** GIVEN TEXT **
____

The importance of a fast-loading website
Websites are omnipresent.
In fact today, on average, you’ll visit at least five.
Maybe you’re on the hunt for answers. Or a new outfit.
Whatever it is, websites provide an invaluable service for well, everything.
But have you ever considered website load speeds?
I’m sure you would have. In your own searches.
You randomly or deliberately come across a site, and it takes a little long to load.
It’s clunky.
It’s…..a….bit….slow.
And, you’re out.
Well you’d be the least bit surprised to know that you’re not alone.
And that’s the problem. We want everything immediately.
Because we have ten other tabs or twenty other distractions vying for our attention.
It’s just the world we live in now.
And Google knows it too. Because their bots, like us humans, want a website that loads in the often impulsive time it takes to find ourselves on a random site.
The need for speed
Patience is a virtue seldom afforded to those online. Any friction. Any frustration. And we will leave that cart quicker than you can say “why is this taking so ducking long!” Which would probably be followed by “How annoying is autocorrect!”.
According to Google, 53% of mobile users abandon a website that takes longer than 3 seconds to load. Essentially, if your website takes more than 3 seconds to load, more than half of your potential customers may leave without even viewing your content. So the faster you are, the longer those customers of yours will hang around.
A better user experience
Fast loading websites also just improve the overall user experience. A study by Akamai found that 79% of people who experience poor website performance are less likely to return to the website. A slow website can also negatively impact the brand experience a customer has, because their interaction with the brand is a bit rubbish; if it can’t get this right… well, what does that say about everything else?

____

** SUPPLIED MATERIAL **
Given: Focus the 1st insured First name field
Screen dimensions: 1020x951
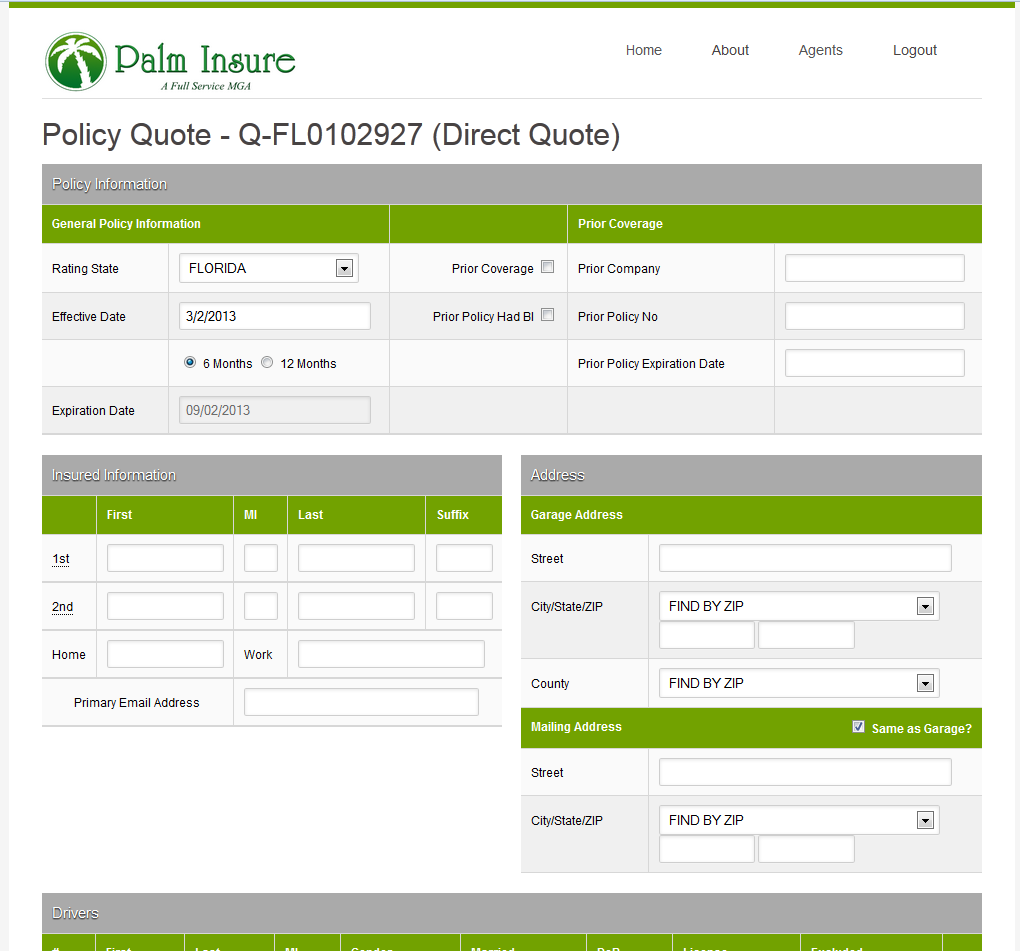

____

** TO DO **
[1] Please repeat the part of the website speed article from "I’m sure you" to "want everything immediately.", word for word.
[2] Decide whether each statement below agrees with the website speed article, answering yes or no and quoting the words from the article that settle it:
(a) According to Google, 53% of mobile users abandon a website that takes longer than 3 seconds to load.
(b) The article says that on average you'll visit at least ten websites today.
(c) A study by Akamai found that 79% of people who experience poor website performance are less likely to return to the website.
[3] Write the next part of the website speed article, picking up after its final sentence.

** EXPECTED RESPONSES **
[1]
I’m sure you would have. In your own searches.
You randomly or deliberately come across a site, and it takes a little long to load.
It’s clunky.
It’s…..a….bit….slow.
And, you’re out.
Well you’d be the least bit surprised to know that you’re not alone.
And that’s the problem. We want everything immediately.

[2]
(a) Yes: "According to Google, 53% of mobile users abandon a website that takes longer than 3 seconds to load."
(b) No: "In fact today, on average, you’ll visit at least five."
(c) Yes: "A study by Akamai found that 79% of people who experience poor website performance are less likely to return to the website."

[3]
Search engine ranking
How well you perform – so to speak – gets very noticed by Google. And any search engine. Because they notice those high bounce rates of slow-loading sites. So naturally, they punish you. And put you down the pecking order. Even before they see bounce rates they punish you, because search engines include page load speed within their algorithms when rendering search results, making it a primary ranking factor. So if you want to be at the top, you need to show up, quick.
How to measure your websites’ performance
1. Visit PageSpeed Insights by Google
2. Enter your URL and hit Analyse
3. Check your Core Web Vitals assessment and Performance scores
Improving website speed
One of the biggest contributors to a slow-loading website is media such as video and images. Optimising these will significantly improve page speed.
Other areas to look at are minimising the use of external scripts and utilising a content delivery network (CDN) which can help by distributing content to multiple servers worldwide, reducing the distance and time required for data to travel.
Or, you can just come and talk to us at Windsorborn.
We can of course, help optimise.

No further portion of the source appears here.